WHEREAS, pursuant to Section 5.11(a) of the Investment Agreement, among other things, at each meeting of the stockholders of the Company, each Investor Party shall take such action as may be required so that all of the shares of Series A Preferred Stock and Common Stock beneficially owned, directly or indirectly, by such Investor Party or its controlled Affiliates and entitled to vote at such meeting of stockholders are voted in the same manner as recommended by the Board with respect to the election or removal of directors and any other Company or stockholder proposal, subject to certain exceptions;
WHEREAS, pursuant to Section 5.11(b) of the Investment Agreement, among other things, each Investor Party shall be present, in person or by proxy, at all meetings of the stockholders of the Company so that all shares of Series A Preferred Stock and Common Stock beneficially owned by such Investor Party or its controlled Affiliates may be counted for the purposes of determining the presence of a quorum and voted in accordance with Section 5.11(a) of the Investment Agreement at such meetings; and
WHEREAS, pursuant to Section 8.02(c) of the Investment Agreement, the Company wishes to waive the Investor Parties obligations under Section 5.11(a) and Section 5.11(b) of the Investment Agreement.
NOW, THEREFORE, in consideration of the foregoing and other good and valuable consideration, the receipt of which is hereby acknowledged, the Company hereby agrees as follows:
Section 1. Waiver. The Company hereby waives any and all obligations of any Investor Party under Section 5.11(a) and Section 5.11(b) of the Investment Agreement.

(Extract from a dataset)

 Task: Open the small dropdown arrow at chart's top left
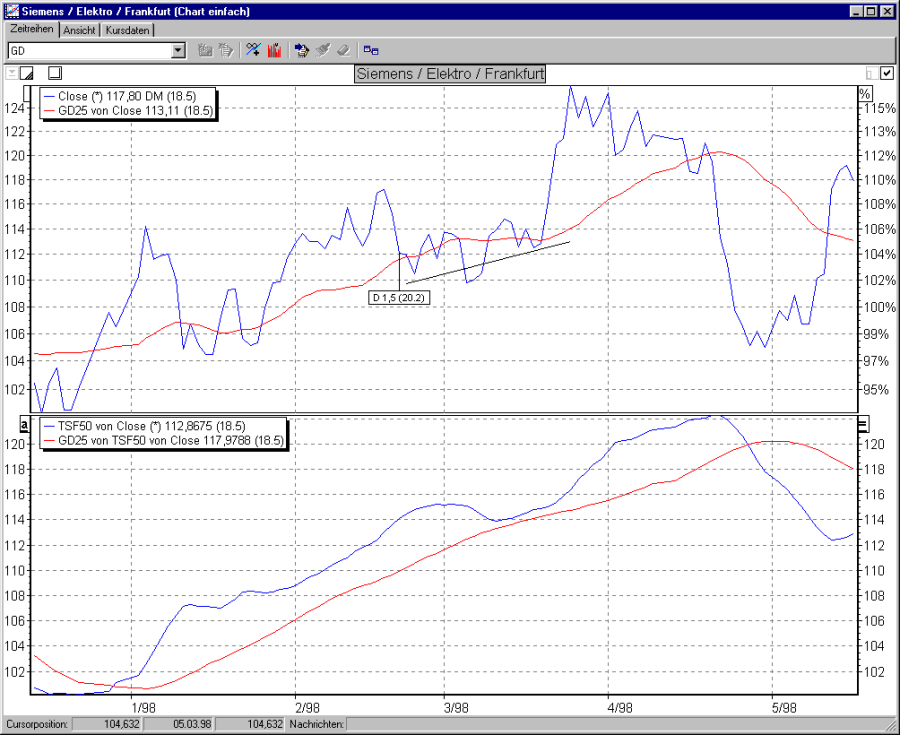tap(10, 72)
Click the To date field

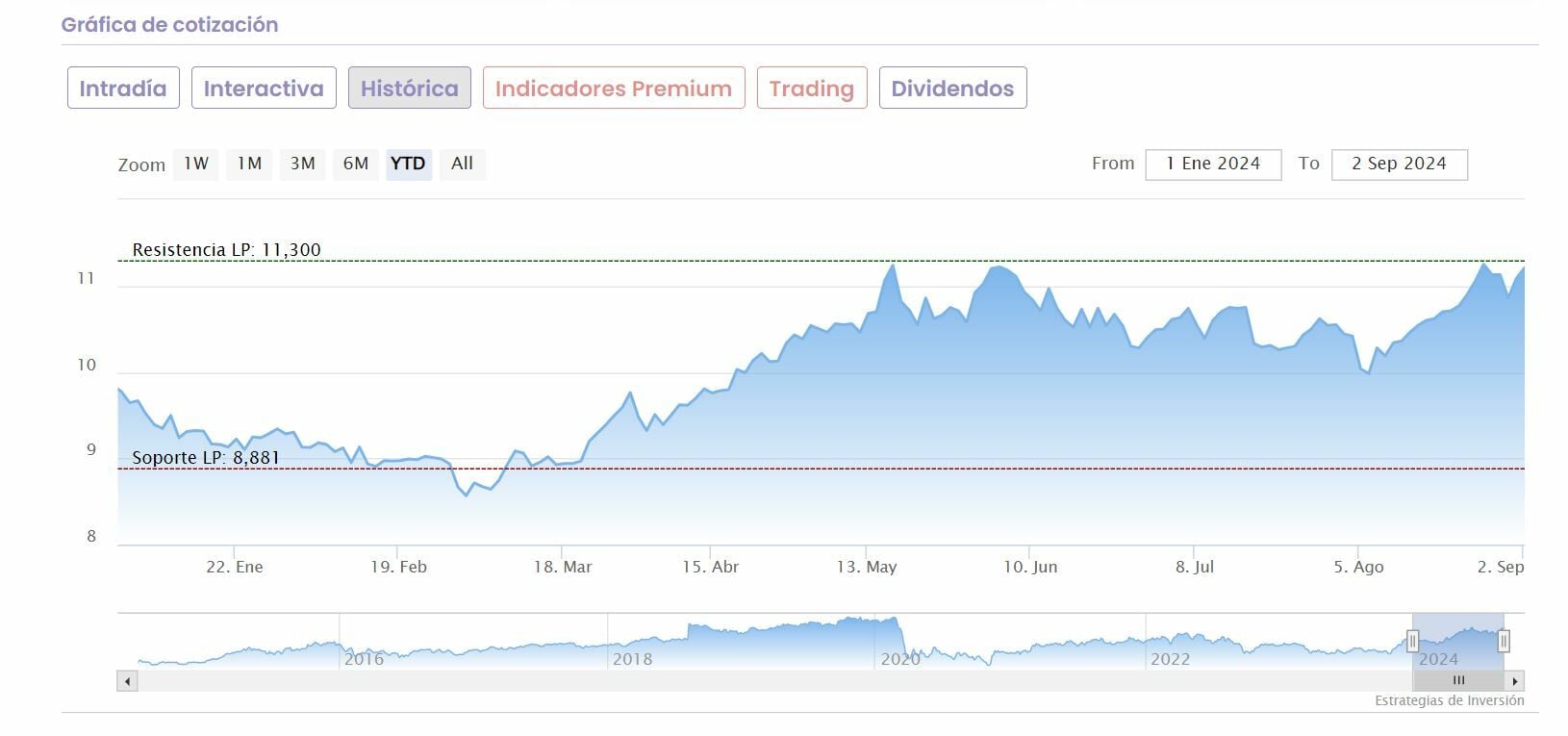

Section 2. Effective Date; No Implied Waivers. This Waiver shall be effective upon execution by the Company. Except as specifically contemplated by this Waiver, the Investment Agreement shall remain in full force and effect in accordance with its terms. This Waiver shall not be deemed to constitute a waiver of, or consent to, or a modification or amendment of, any other provision of the Investment Agreement except as expressly provided herein or to prejudice any other right or rights which any party may now have or may have in the future under or in connection with the Investment Agreement. This Waiver shall not constitute an agreement or obligation of any party to consent to, waive, modify or amend any term, condition, subsection or section of the Investment Agreement, except as expressly provided herein.
Section 3. Miscellaneous. The provisions of Sections 8.06 and 8.08 of the Investment Agreement shall apply mutatis mutandis to this waiver as if set forth in full herein.
(Signature pages follow)
IN WITNESS WHEREOF, the undersigned has executed this Waiver as of the date first written above.